いや別に気押されたとか、反論の言葉がなかったとかではなく、もうこれ以上話しても無駄。お互いに平行線になるのがわかったから――というかなんだね。そう言われると、隣で人間をスパスパ大根みたいに斬っていたボクが、まるで血も涙も無い殺人鬼みたいじゃないかい!?
「――やはり、面白くないねぇ」
「と、言われても・・・困りましたね。どうすればご機嫌を直していただけるんでしょうか?」
その言葉に、ボクはふむと考えた。
どうにもモヤモヤするのは、この太平楽な王子が原因なのは明白だ。
ならうちの国のやり方でお話し合いするのが一番だろうね。
「そうだねぇ、いい加減街からも離れたし、追っ手もいまのところない。おあつらえ向きに周りは誰も居ない荒野、ちょっと暗いのが難点だけど、その辺りはお互いになんとかなるだろう? ならちょうどいい、降りて試合してみないかい?」
そのボクの提案にアンジェリカが息を呑んだ。
アシル王子も難しい顔で腕組みした。
「……それは後日とお約束したはずですが?」
「試し合いだよ、別に死合いをしようってんじゃないさ。ただ、どーにもその澄ました顔を、一発ぶん殴らないと気がすまない気分でね」
「レディのご不興を買ったのでしたら、この場で頬のひとつふたつ殴られるのは覚悟のうえですが・・・それではお気がすまない?」
「『さあどうぞ』と差し出されて殴ったら、それこそ、ただの女の癇癪じゃないか。対等な条件で殴らないと気がすまないね」
「どう違うのかいまひとつわかりませんが。・・・しかたないですね」
諦めた顔でアシル王子は窓から顔を出し、御者をしているカルロ卿にいったん街道から外れて止まるように指示した。
◆◇◆◇
荒涼とした大地を夜風が通り過ぎて行くばかり。
少し離れたところに止めてある馬車のランタンの光程度では、こちらの様子なんて見えないだろうに、アンジェリカとカルロ卿が心配そうにこちらを見ていた。

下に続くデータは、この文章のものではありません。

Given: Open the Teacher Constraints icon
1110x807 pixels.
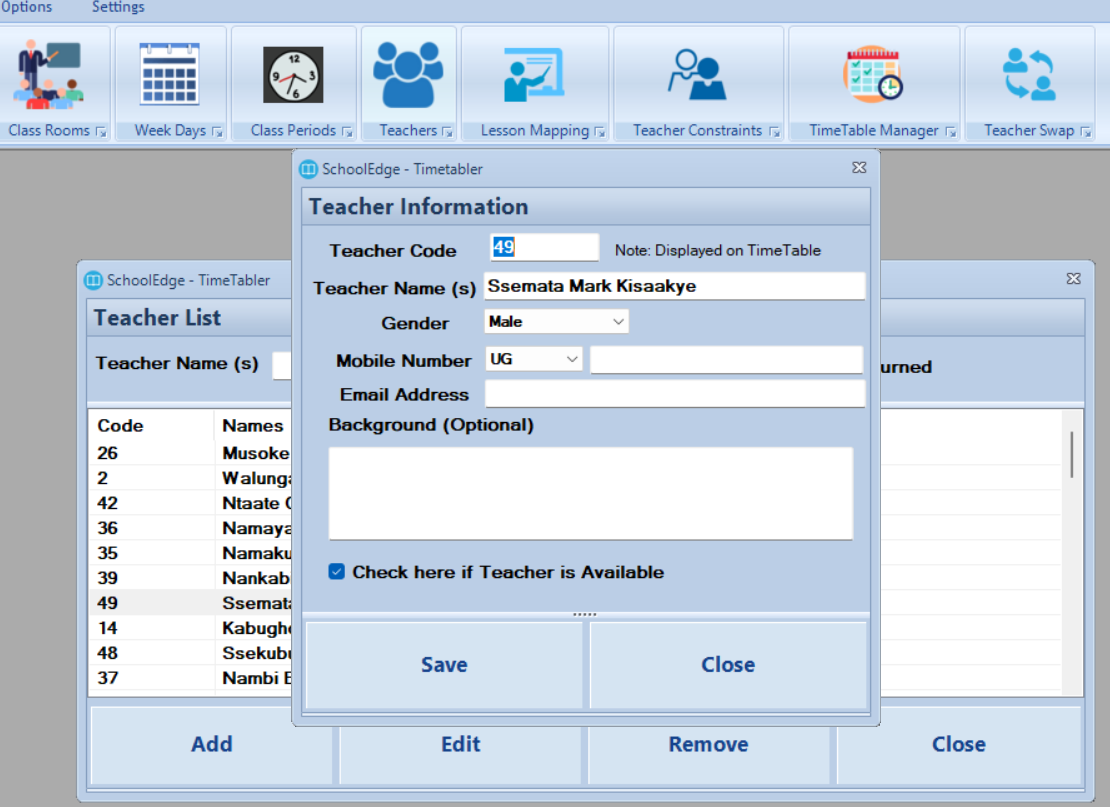Looking at the screenshot, I should click(697, 75).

「そんな高価そうな格好のままで、本当によろしいのですか?」
5mほど離れた場所から、そう心配そうにいうアシル王子こそ舞踏会用の燕尾服のままなんだけどね。
「ご心配なく、慣れてますから」
・・・・・・。
うーむ、自分で言っといてなんだけど、ドレス着るのにも、スカートのヒラヒラにも、スースーにも本当に慣れたなぁ。
というか緋雪として転生してからは、一回もズボン履いてないねぇ。
……大丈夫かな自分。いろいろ心配になってきたよ。
「そうですか、では遠慮なく参ります」
言いつつボクが渡した『風の剣』を構えるアシル王子。
「――そのままでは勝負にならないんじゃない? 本気を出したら?」
途端、王子の顔に苦笑が浮かんだ。
「・・・お見通しですか」
再度、剣を構え直して半眼になり、体内の魔力を練り上げながら、淡々とした口調で魔術的呪文だか自己催眠だかわからない、その言葉を口に出す。
『我は無類無敵、我が剣に敵うものなし。――我が一撃は眼前の敵を討ち滅ぼす!!』
種族:人間(魔法剣士)
名前:アシル・クロード・アミティア
職業:アミティア王国第三王子/アミティア王国冒険者(Sランク)
HP:21,500→70,950
MP: 9,200→30,360
「これはこれは……さすがはSランク、この状態ならほぼ人間の上限に近いね」
あくまでただの無印の人間としては、だけどね。
とはいえ正直舐めていたかな、初期のステータスを見てこんなものかと思ってたし。
「それはお褒めの言葉と受け取ってもよろしいのでしょうか?」
「うん。正直魔法剣士って言うから魔術併用型かと思ったら、すべて肉体強化に使うなんて、思い切ったことするねぇ。いまなら当たれば私にダメージを与えられるだろうね」
「当たればですか?」
「うん、当たればね。――まあどうなるかわからないけど、致命傷だろうがなんだろうが私か、後から来る命都がいれば跡形もなく治るので遠慮はいらないよ」
頷いてボクも『水の剣』を構えた。
「そうですか、それを聞いて安心しました。――では、参ります」
刹那、気負いのない体勢から、アシル王子は一気にその距離を0にした。
同時に斬線が薄暗がりを鮮烈に切り裂き、鋼の輝きと共に容赦なくボクを両断せんと振り下ろされた。
緋雪と王子が劇場で大暴れするするシーンを期待されていた方には申し訳ありません。
王子も一般人相手には俺TUEEEE過ぎるので、そのチートっぷりを発揮する相手として、こうなりました。
あと王子が唱える言葉の元ネタは『影●』と『王●伝』ですね。